Gerçek mutluluğu, kendisinin de mensubu olduğu burjuva takımıyla Moskova’nın yüksek sosyetesinde bulamayan boşluktaki bir Rus gencinin bu mutluluğu; memleketinden uzakta, muhteşem doğa koşullarına kendisini adapte etmiş, kendi kendine yeten, bu yüzden dış dünya ile pek de ilgilenmeyen ve hatta Rus’ları küçümseyen Terek Kazak’larından oluşan küçük bir köyde aramasını konu alır.

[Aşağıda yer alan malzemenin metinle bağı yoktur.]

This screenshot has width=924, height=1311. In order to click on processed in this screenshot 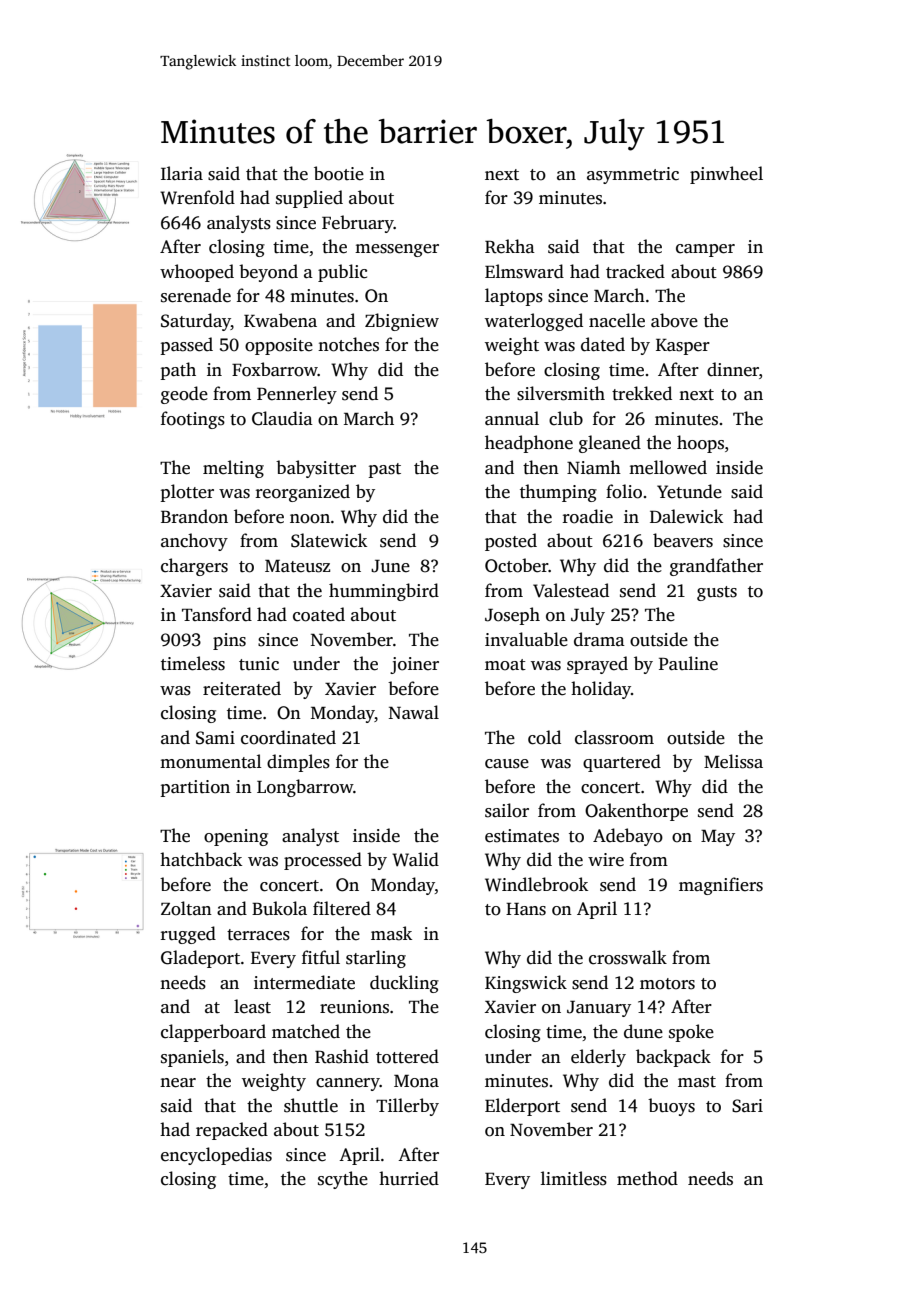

Olenin, köyde tesadüfen kiracı olduğu evin kızına karşı beslediği samimi sevgiyi günden güne büyütürken, kendisini, aynı kızı isteyen ve köy ahalisi tarafından da çok sevilip tutulan yiğit bir Tatar delikanlısı olan Luka ile de içsel çatışmalar halinde bulur.
Sade, kendi içinde düzenli ve geleneklerine bağlı Terek Kazaklarının kendi bölgelerindeki Rus‘ları içtenlikle sevip saymamaları, Olenin’in hikayesini belki de hiç bir zaman aşamayacağı bir çıkmaza sokar.
Bu çıkmazlar içinde gel-gitler yaşayan Olenin, en sonunda bu sefer gerçekten yaklaştığını hissettiği, içinde her gün daha da yeşeren o gerçek mutluluğun ellerinden kayıp gittiğini görmesiyle, ümitlerini bir kez daha kaybedecek ve kendini tekrar o yalan dünyaya dönmek zorunda hissedecektir.
Roman, Çarlık Rusyası sonrası Rusların egemen oldukları uzak bölgelerdeki sosyal statüleri ve kendilerine has özellikleriyle Terek Kazaklarının beşeri ve ahlaki yaşam tarzlarına bir bakış atıyor.